La valeur « Yi » est majeure dans la pratique du Qi Gong. L’« intention pure » « Zhen Yi » est la pierre d’angle du Qi Gong de tradition taoïste. Cette « intention pure » s’obtient lorsque les « trois portes » de Ren mai et Du mai sont fermées et que le cœur est harmonisé grâce aux « trois harmonisations » Tiao Xin, Tiao Xi et Tiao Shen. Le cœur en paix permet de poser son esprit avec une seule intention sachant que le désordre prend place dès que deux intentions cohabitent.

Une vivante illustration des effets de l’intention pure « Zhen Yi » nous est donnée par Lie Tseu, en son chapitre 2 où il nous raconte : « Un jeune homme qui habitait au bord de la mer aimait beaucoup les mouettes. Tous les matins, il allait sur le rivage pour jouer avec elles et les mouettes arrivaient par centaines sans hésiter. Un jour, le père du jeune homme lui dit : On m’a dit que les mouettes jouent familièrement avec toi. Prends-en quelques-unes et apporte-les moi pour que moi aussi je puisse jouer avec elles. Le lendemain, le jeune homme se rendit au bord de la mer : les mouettes jouèrent dans les airs au-dessus de lui, mais aucune ne descendit » (« Vrai classique de la simplicité et de la vacuité de la vertu parfaite » Lie Zi).

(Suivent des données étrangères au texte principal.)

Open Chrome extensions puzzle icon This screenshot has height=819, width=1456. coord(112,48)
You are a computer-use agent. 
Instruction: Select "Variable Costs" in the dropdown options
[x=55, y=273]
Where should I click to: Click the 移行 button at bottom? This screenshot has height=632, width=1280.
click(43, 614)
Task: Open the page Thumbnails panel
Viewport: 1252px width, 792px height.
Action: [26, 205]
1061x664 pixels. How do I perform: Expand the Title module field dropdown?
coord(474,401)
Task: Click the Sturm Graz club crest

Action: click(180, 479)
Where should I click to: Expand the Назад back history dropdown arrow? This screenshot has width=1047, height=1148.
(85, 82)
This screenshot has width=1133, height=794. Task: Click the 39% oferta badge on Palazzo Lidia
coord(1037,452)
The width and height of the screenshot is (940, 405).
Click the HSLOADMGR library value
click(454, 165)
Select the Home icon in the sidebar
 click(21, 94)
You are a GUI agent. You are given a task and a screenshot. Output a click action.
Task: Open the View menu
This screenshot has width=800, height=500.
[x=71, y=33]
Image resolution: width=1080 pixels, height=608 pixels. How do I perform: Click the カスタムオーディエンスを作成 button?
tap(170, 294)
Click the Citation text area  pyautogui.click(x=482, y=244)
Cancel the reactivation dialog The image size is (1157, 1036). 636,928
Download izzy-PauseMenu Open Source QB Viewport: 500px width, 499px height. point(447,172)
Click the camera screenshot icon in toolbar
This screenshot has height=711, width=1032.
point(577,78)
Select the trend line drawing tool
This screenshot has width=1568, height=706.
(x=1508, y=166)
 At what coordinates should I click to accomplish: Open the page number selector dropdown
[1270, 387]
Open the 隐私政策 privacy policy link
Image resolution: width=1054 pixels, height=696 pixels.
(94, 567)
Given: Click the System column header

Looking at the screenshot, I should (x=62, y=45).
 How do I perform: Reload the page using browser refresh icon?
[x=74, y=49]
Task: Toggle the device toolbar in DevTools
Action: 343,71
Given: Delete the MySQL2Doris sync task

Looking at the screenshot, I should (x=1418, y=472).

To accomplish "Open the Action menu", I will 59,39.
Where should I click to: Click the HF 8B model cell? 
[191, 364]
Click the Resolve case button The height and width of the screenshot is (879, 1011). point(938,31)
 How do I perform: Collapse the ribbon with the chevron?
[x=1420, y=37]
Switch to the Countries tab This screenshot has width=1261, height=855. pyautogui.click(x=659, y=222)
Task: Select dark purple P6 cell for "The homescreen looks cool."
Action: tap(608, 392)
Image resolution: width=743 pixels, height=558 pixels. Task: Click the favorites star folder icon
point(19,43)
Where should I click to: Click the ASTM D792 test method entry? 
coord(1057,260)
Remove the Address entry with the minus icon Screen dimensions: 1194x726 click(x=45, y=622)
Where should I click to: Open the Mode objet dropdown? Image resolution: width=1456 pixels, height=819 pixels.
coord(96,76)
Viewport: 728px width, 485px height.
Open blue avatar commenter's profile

(Issue de l’article de B. Loquineau)

Le Dragon saute dans la mare

dragonEn position assise en tailleur ou en lotus, ou encore debout dans la position du Wu Ji, calmer l’esprit et claquer 9 fois la langue (dragon) dans la bouche (la mare). En même temps claquer 9 fois les incisives les unes sur les autres. Ensuite, avaler la salive et la descendre au Dan Tian.
Cet exercice calme le Shen en harmonisant le coeur car la langue est liée au coeur. Il permet aussi de nourrir les organes, la salive est pleine de Qi, et en l’avalant on apporte ce Qi à tous les organes. Il fortifie également l’énergie vitale qui est liée aux reins. et comme les dents sont aussi liées aux reins. le fait de claquer les incisives renforce les reins donc le Qi vital.